## What is needed
Scan the entries below. Return every line that includes "reply".

:: Exercise data ::

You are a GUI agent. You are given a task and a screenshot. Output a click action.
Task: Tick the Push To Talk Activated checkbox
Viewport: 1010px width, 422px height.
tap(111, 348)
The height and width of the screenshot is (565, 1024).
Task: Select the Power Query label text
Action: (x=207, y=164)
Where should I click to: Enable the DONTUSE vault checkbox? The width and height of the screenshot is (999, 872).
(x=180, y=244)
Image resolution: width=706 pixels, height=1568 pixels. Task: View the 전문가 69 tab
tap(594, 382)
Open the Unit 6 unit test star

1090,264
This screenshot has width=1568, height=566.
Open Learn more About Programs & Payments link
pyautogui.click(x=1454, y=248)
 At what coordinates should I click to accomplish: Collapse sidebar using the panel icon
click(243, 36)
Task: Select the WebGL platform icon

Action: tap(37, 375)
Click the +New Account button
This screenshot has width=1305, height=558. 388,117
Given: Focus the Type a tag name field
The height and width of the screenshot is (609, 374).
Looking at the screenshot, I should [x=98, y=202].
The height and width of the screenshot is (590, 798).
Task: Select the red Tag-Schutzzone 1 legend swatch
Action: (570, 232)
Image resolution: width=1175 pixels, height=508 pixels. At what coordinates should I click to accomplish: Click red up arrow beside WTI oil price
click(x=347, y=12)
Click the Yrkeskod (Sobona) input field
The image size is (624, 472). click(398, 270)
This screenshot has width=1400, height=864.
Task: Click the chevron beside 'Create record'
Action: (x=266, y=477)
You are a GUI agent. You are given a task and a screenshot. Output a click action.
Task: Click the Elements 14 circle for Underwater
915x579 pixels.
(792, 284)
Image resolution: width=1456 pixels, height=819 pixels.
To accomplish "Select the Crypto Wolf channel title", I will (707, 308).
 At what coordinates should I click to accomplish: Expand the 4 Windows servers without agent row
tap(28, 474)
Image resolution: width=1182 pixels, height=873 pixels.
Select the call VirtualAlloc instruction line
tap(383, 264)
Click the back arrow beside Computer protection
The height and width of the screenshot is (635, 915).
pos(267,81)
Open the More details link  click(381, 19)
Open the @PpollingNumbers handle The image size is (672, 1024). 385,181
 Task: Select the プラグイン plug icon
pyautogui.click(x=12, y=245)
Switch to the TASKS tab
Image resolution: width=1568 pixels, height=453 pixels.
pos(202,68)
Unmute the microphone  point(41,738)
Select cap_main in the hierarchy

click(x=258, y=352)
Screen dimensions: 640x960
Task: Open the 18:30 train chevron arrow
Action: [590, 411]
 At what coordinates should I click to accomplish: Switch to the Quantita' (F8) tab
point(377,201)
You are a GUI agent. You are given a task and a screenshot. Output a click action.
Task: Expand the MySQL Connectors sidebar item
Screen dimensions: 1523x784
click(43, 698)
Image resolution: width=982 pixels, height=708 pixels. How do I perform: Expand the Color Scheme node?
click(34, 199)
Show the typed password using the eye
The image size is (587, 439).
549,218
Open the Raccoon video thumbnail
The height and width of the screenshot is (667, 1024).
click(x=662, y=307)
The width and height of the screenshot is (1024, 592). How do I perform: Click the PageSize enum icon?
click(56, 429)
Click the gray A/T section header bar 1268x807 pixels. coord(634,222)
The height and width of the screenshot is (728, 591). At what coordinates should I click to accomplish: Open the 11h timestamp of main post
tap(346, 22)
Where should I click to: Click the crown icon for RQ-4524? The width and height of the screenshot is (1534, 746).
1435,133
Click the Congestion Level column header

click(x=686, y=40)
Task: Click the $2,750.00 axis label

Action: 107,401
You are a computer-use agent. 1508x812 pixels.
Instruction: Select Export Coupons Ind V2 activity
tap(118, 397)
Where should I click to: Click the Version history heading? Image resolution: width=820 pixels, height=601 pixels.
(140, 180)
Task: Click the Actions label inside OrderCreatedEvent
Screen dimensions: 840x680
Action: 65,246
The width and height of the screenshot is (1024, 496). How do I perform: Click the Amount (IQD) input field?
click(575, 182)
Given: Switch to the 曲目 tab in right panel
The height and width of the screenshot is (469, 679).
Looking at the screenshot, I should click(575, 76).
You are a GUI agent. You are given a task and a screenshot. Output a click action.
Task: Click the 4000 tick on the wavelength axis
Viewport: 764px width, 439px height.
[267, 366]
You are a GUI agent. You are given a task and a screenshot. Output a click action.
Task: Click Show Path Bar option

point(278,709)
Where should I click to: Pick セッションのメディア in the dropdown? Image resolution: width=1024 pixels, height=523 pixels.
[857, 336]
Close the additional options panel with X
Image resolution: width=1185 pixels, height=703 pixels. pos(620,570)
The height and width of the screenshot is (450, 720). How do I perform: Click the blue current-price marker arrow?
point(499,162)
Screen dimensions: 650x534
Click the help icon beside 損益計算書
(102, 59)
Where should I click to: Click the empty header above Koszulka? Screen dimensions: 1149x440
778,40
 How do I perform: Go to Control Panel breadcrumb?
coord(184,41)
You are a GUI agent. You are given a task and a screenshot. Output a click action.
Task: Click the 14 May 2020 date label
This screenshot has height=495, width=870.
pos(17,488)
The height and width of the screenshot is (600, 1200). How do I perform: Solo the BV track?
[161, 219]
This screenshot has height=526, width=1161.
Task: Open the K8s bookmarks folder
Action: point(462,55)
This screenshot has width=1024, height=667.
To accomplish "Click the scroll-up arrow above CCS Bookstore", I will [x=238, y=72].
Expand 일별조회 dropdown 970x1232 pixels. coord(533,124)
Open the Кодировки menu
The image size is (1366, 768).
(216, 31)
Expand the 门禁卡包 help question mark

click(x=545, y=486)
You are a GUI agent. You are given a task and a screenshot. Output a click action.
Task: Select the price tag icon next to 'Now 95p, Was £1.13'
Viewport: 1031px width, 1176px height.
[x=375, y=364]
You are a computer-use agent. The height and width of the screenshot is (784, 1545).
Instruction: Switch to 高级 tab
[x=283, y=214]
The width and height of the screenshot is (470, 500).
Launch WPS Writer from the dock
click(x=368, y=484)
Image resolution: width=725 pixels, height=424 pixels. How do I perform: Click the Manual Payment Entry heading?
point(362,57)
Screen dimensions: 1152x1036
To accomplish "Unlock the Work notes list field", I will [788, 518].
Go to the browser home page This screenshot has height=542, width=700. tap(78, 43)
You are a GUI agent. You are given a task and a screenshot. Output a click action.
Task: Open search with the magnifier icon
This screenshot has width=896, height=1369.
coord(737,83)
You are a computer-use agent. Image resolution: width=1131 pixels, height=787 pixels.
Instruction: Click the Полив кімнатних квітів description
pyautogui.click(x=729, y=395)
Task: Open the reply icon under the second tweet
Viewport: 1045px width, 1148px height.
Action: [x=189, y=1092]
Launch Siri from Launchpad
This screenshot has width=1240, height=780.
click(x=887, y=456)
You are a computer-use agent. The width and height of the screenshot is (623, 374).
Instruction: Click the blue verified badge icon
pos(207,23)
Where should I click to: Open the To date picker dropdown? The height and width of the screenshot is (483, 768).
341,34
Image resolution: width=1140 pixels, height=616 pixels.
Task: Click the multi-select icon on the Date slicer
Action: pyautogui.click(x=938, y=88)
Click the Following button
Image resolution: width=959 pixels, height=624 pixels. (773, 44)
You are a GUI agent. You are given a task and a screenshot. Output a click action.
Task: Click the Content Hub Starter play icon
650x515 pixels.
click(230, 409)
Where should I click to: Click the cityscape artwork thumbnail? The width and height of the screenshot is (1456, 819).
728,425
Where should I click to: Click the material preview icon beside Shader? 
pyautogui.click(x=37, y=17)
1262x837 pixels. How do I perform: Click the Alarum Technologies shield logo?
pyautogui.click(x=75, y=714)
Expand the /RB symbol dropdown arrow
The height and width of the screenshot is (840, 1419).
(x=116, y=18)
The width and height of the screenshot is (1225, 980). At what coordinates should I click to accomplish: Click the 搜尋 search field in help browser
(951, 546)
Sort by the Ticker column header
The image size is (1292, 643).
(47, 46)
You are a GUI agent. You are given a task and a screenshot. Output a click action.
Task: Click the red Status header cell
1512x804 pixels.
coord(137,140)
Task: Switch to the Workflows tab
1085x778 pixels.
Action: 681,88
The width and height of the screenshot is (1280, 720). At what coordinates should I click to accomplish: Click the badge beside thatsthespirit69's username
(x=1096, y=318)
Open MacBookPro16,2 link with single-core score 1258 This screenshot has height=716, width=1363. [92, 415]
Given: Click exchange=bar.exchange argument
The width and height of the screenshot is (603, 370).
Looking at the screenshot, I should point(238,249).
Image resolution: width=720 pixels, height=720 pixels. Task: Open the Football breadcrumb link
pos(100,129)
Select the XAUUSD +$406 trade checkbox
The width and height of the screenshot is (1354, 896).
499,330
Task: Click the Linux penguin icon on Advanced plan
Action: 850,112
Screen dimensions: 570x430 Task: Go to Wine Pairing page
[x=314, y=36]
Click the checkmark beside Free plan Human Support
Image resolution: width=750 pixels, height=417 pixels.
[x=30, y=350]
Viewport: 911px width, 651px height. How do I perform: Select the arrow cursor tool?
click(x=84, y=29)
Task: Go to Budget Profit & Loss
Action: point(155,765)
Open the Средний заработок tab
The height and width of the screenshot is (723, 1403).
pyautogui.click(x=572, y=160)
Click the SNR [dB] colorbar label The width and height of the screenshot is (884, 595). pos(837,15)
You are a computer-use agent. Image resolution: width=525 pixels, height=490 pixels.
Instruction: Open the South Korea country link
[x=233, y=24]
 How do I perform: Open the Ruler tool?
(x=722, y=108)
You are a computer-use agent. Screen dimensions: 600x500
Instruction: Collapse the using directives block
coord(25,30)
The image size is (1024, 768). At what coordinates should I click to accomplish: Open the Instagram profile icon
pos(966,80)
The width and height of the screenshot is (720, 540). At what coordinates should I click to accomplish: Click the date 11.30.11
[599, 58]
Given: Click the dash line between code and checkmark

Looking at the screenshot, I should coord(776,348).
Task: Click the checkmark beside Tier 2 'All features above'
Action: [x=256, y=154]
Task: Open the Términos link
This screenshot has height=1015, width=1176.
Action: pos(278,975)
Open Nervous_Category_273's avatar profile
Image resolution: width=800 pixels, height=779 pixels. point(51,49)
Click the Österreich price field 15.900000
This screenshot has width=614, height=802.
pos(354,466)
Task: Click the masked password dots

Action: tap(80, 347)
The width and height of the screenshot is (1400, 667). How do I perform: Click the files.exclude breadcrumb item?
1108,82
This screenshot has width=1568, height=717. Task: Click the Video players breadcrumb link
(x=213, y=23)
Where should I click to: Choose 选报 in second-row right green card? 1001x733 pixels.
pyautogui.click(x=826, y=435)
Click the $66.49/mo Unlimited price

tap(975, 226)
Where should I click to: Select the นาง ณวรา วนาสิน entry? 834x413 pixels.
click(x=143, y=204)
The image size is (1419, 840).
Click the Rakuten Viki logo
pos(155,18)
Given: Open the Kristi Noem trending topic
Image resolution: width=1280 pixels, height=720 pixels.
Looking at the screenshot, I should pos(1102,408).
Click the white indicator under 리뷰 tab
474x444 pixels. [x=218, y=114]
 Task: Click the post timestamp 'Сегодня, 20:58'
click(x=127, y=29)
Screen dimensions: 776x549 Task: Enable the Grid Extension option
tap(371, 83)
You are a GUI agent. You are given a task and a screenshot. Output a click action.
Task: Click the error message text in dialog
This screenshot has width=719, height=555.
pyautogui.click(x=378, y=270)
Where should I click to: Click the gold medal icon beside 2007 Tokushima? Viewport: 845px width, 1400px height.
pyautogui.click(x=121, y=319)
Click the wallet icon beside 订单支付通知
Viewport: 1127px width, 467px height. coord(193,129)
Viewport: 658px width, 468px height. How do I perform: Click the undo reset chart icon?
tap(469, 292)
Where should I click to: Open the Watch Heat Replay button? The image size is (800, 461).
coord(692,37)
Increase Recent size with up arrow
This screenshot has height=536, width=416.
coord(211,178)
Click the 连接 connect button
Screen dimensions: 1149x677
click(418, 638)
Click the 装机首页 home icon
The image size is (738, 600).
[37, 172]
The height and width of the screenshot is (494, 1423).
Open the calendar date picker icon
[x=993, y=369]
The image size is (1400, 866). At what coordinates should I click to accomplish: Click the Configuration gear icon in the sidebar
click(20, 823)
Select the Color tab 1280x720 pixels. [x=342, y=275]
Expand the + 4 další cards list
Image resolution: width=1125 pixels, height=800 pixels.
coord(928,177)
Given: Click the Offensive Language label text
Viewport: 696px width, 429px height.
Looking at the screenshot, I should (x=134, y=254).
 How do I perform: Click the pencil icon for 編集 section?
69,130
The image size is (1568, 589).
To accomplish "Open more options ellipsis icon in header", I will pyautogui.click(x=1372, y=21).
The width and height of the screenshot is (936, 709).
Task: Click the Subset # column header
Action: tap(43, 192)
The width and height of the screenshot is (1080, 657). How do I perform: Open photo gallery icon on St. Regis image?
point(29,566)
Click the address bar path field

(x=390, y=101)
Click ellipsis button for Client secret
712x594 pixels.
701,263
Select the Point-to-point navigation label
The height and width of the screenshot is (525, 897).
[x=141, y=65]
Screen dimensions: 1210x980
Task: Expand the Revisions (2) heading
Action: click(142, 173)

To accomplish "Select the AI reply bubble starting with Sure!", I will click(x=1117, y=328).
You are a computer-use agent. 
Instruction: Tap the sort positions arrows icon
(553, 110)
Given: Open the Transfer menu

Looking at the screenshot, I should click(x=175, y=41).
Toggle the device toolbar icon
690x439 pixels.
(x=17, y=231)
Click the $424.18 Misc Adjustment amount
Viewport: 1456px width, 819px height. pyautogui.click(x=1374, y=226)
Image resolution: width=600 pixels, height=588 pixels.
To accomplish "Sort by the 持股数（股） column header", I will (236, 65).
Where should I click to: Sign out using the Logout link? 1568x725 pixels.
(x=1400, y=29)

:::

## Answer
Task: Open the reply icon under the second tweet
To accomplish "Select the AI reply bubble starting with Sure!", I will click(x=1117, y=328).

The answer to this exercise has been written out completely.